Nothing in the data should be left out, so repeat it all exactly.

• [Exercise input]
##########
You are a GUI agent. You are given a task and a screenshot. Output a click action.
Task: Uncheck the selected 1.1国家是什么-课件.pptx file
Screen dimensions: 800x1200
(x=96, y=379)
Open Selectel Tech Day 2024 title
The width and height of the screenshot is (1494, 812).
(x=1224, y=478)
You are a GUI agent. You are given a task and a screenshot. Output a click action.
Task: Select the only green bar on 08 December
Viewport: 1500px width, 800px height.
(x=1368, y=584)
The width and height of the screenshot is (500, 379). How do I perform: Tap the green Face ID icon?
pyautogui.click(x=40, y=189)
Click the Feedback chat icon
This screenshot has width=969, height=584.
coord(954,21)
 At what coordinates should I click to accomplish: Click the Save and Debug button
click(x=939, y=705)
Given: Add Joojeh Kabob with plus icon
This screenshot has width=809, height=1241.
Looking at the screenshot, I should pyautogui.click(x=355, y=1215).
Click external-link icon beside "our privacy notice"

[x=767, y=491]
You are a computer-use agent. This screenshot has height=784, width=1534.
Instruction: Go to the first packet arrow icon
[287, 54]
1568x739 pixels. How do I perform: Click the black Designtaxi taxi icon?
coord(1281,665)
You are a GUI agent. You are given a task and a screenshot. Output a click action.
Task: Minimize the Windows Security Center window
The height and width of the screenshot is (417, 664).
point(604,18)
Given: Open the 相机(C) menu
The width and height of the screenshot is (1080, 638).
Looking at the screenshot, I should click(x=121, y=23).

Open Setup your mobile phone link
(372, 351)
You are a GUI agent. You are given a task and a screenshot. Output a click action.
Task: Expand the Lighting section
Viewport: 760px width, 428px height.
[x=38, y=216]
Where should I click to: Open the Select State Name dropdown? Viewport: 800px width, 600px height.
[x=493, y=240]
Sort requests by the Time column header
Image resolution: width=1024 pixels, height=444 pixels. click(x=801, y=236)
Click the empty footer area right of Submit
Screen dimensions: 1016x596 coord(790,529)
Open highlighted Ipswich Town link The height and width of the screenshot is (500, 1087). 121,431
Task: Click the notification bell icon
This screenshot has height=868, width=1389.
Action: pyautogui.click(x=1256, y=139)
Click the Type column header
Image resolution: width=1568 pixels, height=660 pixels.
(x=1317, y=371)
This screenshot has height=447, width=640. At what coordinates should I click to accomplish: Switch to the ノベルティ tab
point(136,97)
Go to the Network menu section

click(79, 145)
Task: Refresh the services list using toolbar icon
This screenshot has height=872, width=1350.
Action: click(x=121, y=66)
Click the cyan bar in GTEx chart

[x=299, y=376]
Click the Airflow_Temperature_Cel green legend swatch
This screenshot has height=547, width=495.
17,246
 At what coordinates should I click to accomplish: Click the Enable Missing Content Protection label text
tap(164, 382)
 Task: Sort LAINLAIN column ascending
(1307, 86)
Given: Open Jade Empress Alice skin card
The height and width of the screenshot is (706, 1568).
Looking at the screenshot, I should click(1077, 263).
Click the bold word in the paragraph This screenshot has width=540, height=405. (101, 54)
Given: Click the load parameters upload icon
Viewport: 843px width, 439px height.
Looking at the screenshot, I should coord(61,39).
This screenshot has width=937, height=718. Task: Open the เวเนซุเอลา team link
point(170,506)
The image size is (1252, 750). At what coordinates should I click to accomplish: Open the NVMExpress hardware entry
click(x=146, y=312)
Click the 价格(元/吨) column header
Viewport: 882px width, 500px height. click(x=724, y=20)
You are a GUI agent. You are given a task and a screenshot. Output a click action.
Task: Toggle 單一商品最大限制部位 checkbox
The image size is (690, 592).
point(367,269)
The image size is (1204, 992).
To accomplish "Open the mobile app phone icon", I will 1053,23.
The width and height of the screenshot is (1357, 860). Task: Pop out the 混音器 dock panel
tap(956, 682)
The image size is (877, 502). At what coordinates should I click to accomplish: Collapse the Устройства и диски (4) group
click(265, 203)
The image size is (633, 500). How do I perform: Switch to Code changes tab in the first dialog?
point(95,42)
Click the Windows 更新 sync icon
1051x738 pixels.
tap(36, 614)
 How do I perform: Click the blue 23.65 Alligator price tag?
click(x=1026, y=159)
##########
• [Response]
You are a GUI agent. You are given a task and a screenshot. Output a click action.
Task: Uncheck the selected 1.1国家是什么-课件.pptx file
Screen dimensions: 800x1200
(x=96, y=379)
Open Selectel Tech Day 2024 title
The width and height of the screenshot is (1494, 812).
(x=1224, y=478)
You are a GUI agent. You are given a task and a screenshot. Output a click action.
Task: Select the only green bar on 08 December
Viewport: 1500px width, 800px height.
(x=1368, y=584)
The width and height of the screenshot is (500, 379). How do I perform: Tap the green Face ID icon?
pyautogui.click(x=40, y=189)
Click the Feedback chat icon
This screenshot has width=969, height=584.
coord(954,21)
 At what coordinates should I click to accomplish: Click the Save and Debug button
click(x=939, y=705)
Given: Add Joojeh Kabob with plus icon
This screenshot has width=809, height=1241.
Looking at the screenshot, I should pyautogui.click(x=355, y=1215).
Click external-link icon beside "our privacy notice"

[x=767, y=491]
You are a computer-use agent. This screenshot has height=784, width=1534.
Instruction: Go to the first packet arrow icon
[287, 54]
1568x739 pixels. How do I perform: Click the black Designtaxi taxi icon?
coord(1281,665)
You are a GUI agent. You are given a task and a screenshot. Output a click action.
Task: Minimize the Windows Security Center window
The height and width of the screenshot is (417, 664).
point(604,18)
Given: Open the 相机(C) menu
The width and height of the screenshot is (1080, 638).
Looking at the screenshot, I should click(x=121, y=23).

Open Setup your mobile phone link
(372, 351)
You are a GUI agent. You are given a task and a screenshot. Output a click action.
Task: Expand the Lighting section
Viewport: 760px width, 428px height.
[x=38, y=216]
Where should I click to: Open the Select State Name dropdown? Viewport: 800px width, 600px height.
[x=493, y=240]
Sort requests by the Time column header
Image resolution: width=1024 pixels, height=444 pixels. click(x=801, y=236)
Click the empty footer area right of Submit
Screen dimensions: 1016x596 coord(790,529)
Open highlighted Ipswich Town link The height and width of the screenshot is (500, 1087). 121,431
Task: Click the notification bell icon
This screenshot has height=868, width=1389.
Action: pyautogui.click(x=1256, y=139)
Click the Type column header
Image resolution: width=1568 pixels, height=660 pixels.
(x=1317, y=371)
This screenshot has height=447, width=640. At what coordinates should I click to accomplish: Switch to the ノベルティ tab
point(136,97)
Go to the Network menu section

click(79, 145)
Task: Refresh the services list using toolbar icon
This screenshot has height=872, width=1350.
Action: click(x=121, y=66)
Click the cyan bar in GTEx chart

[x=299, y=376]
Click the Airflow_Temperature_Cel green legend swatch
This screenshot has height=547, width=495.
17,246
 At what coordinates should I click to accomplish: Click the Enable Missing Content Protection label text
tap(164, 382)
 Task: Sort LAINLAIN column ascending
(1307, 86)
Given: Open Jade Empress Alice skin card
The height and width of the screenshot is (706, 1568).
Looking at the screenshot, I should click(1077, 263).
Click the bold word in the paragraph This screenshot has width=540, height=405. (101, 54)
Given: Click the load parameters upload icon
Viewport: 843px width, 439px height.
Looking at the screenshot, I should coord(61,39).
This screenshot has width=937, height=718. Task: Open the เวเนซุเอลา team link
point(170,506)
The image size is (1252, 750). At what coordinates should I click to accomplish: Open the NVMExpress hardware entry
click(x=146, y=312)
Click the 价格(元/吨) column header
Viewport: 882px width, 500px height. click(x=724, y=20)
You are a GUI agent. You are given a task and a screenshot. Output a click action.
Task: Toggle 單一商品最大限制部位 checkbox
The image size is (690, 592).
point(367,269)
The image size is (1204, 992).
To accomplish "Open the mobile app phone icon", I will 1053,23.
The width and height of the screenshot is (1357, 860). Task: Pop out the 混音器 dock panel
tap(956, 682)
The image size is (877, 502). At what coordinates should I click to accomplish: Collapse the Устройства и диски (4) group
click(265, 203)
The image size is (633, 500). How do I perform: Switch to Code changes tab in the first dialog?
point(95,42)
Click the Windows 更新 sync icon
1051x738 pixels.
tap(36, 614)
 How do I perform: Click the blue 23.65 Alligator price tag?
click(x=1026, y=159)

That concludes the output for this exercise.